### Work to complete
Write the next part of the Lagos fashion article, picking up right after its final sentence.

### Source
There have been steady efforts to turn Lagos, a city with a fearsome reputation, into a fashion destination. They reached new heights at the MTN Lagos Fashion & Design Week that ran from Oct. 24 to 27 and drew European high-fashion brands such as the United Kingdom's Selfridges & Co. and Munich-based MyTheresa.com to Nigeria for the first time.

Ituen Basi's newspaper inspired Spring/Summer 2013 collection was among 39 collections spotlighted at the city's latest major fashion week. The Nigerian label's collection evoked fun and glamour through its use of print and color — characteristics which have come to define the vibrant local fashion scene.
With local brands seeking wider platforms and international retailers hungry for novelty, designers and buyers see opportunities for collaboration.

"There's something about the fresh, the unknown, the possibility of seeing a new brand springing forth into the limelight. ... These are becoming interesting to people outside Nigeria," said Omoyemi Akerele, the fashion week's founder and creative director.

An encouraging response to African-inspired designs by top Western labels gives buyers confidence that designs straight from the continent will also sell.

"Over the past few seasons, there's been a strong trend for print," said Bruno Barba, the brand public relations manager at Selfridges. "If you look at the collection of Burberry inspired by Africa last year; there was also Vivienne Westwood, Paul Smith. ... They've made that inspiration quite mainstream now. So, for us, it was interesting to take that trend and take it from its roots in Africa."

Online retailer MyTheresa.com, which ships top designers' clothes including Miu Miu, Givenchy, Lanvin and Isabel Meron to clients in 120 different countries, is also looking for products in Nigeria that will sell well. The company hopes that will set it apart from the competition in a fast-paced industry.

"For me, Nigeria represents a fun individualism," the company's buying director Justin O'Shea said. He also said that MyTheresa.com was looking to work closely with designers and adapt products for their clientele if needed.

Previously, several Nigerian designers have helped put the West African nation on the global fashion map.
Deola Sagoe has gained recognition from U.S. Vogue editor Andre Leon Talley and Oprah Winfrey. London-based Duro Olowu is considered one of Michelle Obama's favorite designers. Maki Oh has dressed American singer Solange Knowles and Hollywood actress Leelee Sobieski from her Lagos workshop. Jewel By Lisa, who has also dressed celebrities, designed limited edition BlackBerry mobile phone skins and jeweled cases for Canadian manufacturer Research In Motion Ltd.

[Word and element pointing rows]
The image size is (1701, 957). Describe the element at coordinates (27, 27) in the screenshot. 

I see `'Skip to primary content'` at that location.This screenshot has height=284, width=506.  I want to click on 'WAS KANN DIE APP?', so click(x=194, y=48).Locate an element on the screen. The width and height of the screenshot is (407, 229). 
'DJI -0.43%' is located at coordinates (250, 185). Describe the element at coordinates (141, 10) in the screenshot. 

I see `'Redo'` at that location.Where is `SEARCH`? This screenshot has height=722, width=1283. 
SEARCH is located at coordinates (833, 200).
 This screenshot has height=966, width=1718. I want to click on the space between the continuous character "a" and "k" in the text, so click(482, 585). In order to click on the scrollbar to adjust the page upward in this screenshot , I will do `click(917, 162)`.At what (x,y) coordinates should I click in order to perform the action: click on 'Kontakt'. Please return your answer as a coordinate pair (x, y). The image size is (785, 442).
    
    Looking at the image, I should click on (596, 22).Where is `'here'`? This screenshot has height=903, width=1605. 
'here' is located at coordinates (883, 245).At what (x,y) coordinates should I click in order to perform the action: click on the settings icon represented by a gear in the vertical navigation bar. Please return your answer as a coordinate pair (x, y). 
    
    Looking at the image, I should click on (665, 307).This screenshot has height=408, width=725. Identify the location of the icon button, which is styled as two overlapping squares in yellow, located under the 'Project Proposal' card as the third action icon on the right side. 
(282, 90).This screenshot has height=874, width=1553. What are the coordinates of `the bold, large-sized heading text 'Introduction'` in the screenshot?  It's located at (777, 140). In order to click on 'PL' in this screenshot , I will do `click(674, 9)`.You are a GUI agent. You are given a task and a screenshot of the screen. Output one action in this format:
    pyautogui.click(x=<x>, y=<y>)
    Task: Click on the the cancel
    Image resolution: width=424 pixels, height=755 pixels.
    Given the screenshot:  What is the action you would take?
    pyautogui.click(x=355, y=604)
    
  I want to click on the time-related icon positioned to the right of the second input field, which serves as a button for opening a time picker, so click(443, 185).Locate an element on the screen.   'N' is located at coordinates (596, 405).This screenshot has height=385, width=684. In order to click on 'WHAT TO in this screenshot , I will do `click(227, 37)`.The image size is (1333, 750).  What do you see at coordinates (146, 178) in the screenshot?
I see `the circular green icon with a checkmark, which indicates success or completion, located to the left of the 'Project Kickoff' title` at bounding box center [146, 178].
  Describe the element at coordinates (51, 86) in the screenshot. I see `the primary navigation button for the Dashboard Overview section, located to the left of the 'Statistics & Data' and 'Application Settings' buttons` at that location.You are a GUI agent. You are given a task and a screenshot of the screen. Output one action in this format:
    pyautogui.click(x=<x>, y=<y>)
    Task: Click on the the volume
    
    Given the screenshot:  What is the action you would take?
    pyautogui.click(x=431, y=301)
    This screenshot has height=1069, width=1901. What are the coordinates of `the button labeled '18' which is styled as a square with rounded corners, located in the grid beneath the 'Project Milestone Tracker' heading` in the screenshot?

### Reply to the task
While looking to Nigeria could bring much-needed novelty to clothes targeted to global audiences, it could also endear a Nigerian clientele. Though the majority of the nation lives on less than $2 a day, the nation's wealthy elite have a growing appetite for top-shelf brands. Luxury goods stores are increasingly opening in a country where seemingly gratuitous displays of wealth are the norm.

"Nigerians are part of our Top 10 highest-spending foreign customers," Barba said. "It felt right for us to try and find a response that would appeal to them, excite them and be over and above what they already buy, almost as a recognition that they're an important part of our consumer base."

JEWEL BY LISA
Fashion week after fashion week, Lisa Folawiyo, the creative director of Jewel By Lisa, is a consistent Nigerian designer. She recently started retailing at the New York-based online luxury store Moda Operandi and continues to draw attention from international buyers and labels looking for a modern interpretation of African style.

Her Spring/Summer 2013 collection is named "Fula" after the Fulani women it draws inspiration from. The Fulani are a nomadic people spread across several African countries, including Nigeria.

Their women typically have fine traits and slender frames, not unlike the models that took to the catwalk with soundtrack that crossed the high-pitched melody of the African guitar and the heavy bass of house music.

The Jewel by Lisa collection turned traditional loop earrings into a motif that repeated itself throughout her satin fabrics across stunning color combinations.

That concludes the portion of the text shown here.